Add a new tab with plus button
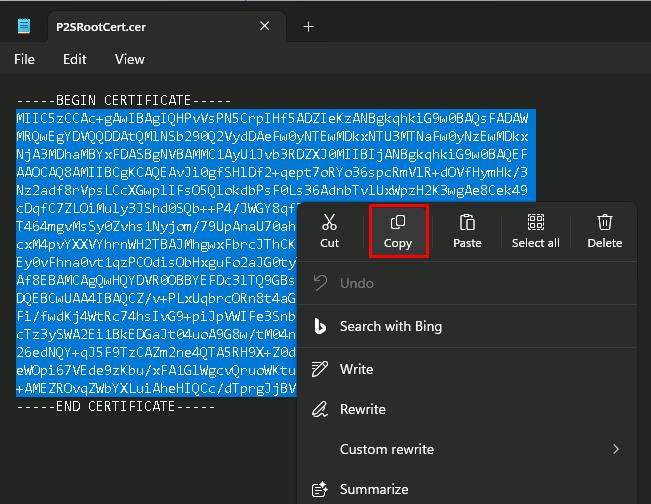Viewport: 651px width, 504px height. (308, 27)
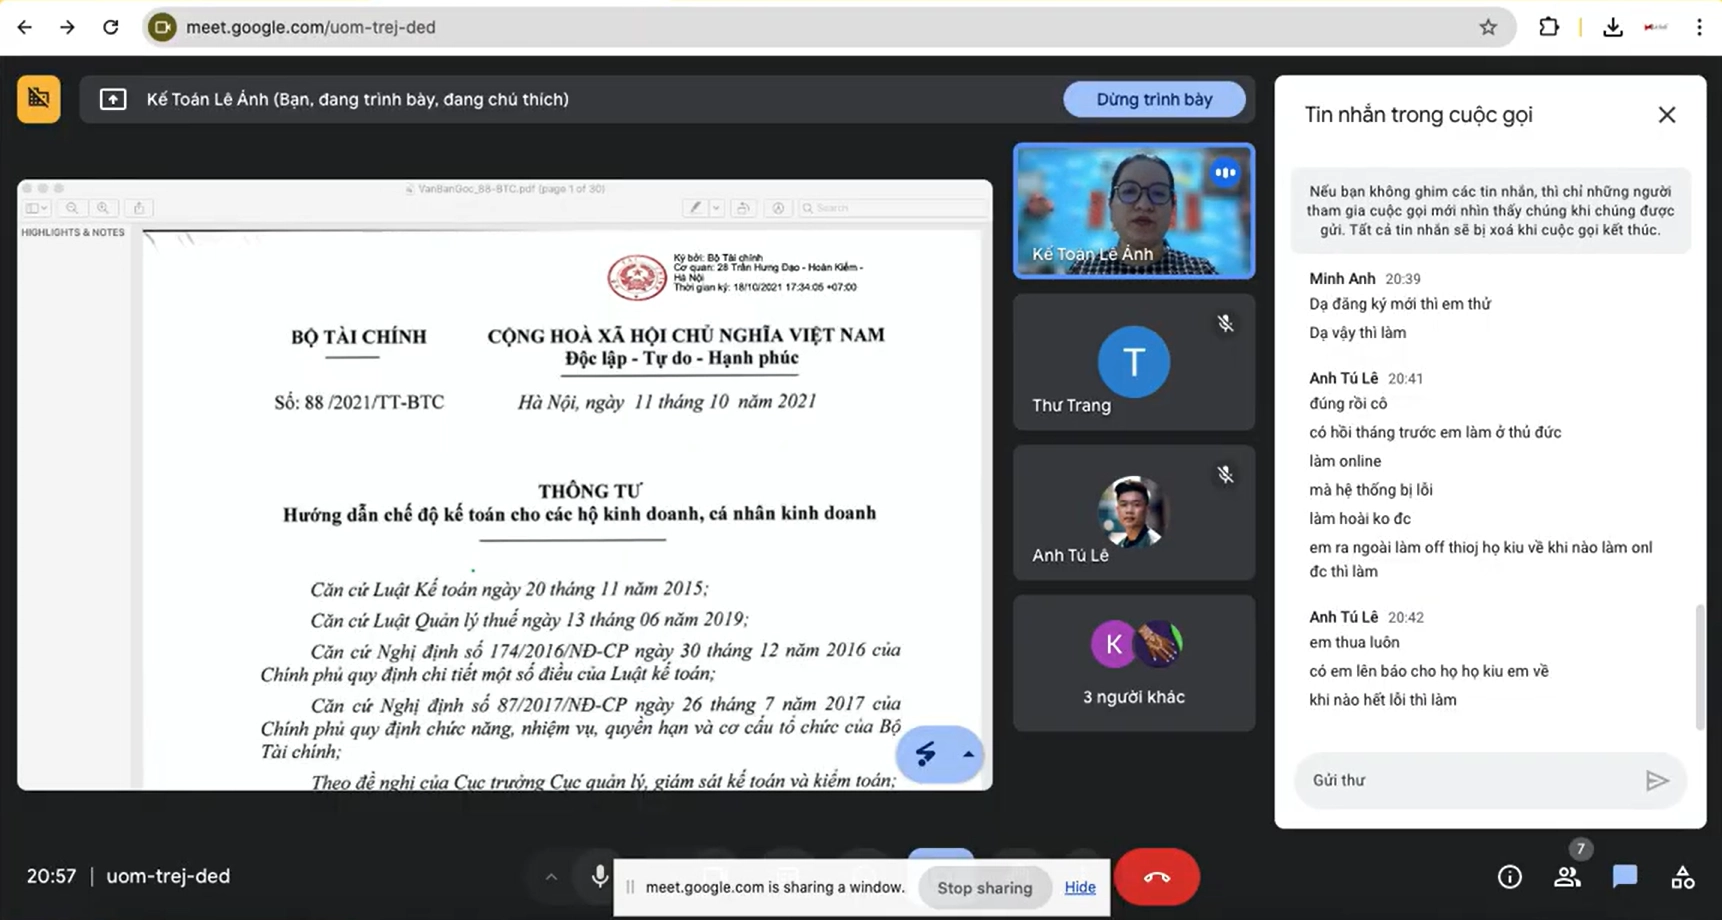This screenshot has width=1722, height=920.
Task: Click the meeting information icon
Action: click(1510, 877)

--

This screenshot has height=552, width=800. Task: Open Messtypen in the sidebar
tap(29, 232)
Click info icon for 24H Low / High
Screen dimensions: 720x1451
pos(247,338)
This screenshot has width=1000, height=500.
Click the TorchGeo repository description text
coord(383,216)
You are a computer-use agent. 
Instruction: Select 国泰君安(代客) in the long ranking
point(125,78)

Work to do: Write out the records exactly as they appear, from the line containing "This screenshot has width=1000, height=500." through the line containing "point(125,78)", including both of those lines.

Worked solution:
This screenshot has width=1000, height=500.
Click the TorchGeo repository description text
coord(383,216)
You are a computer-use agent. 
Instruction: Select 国泰君安(代客) in the long ranking
point(125,78)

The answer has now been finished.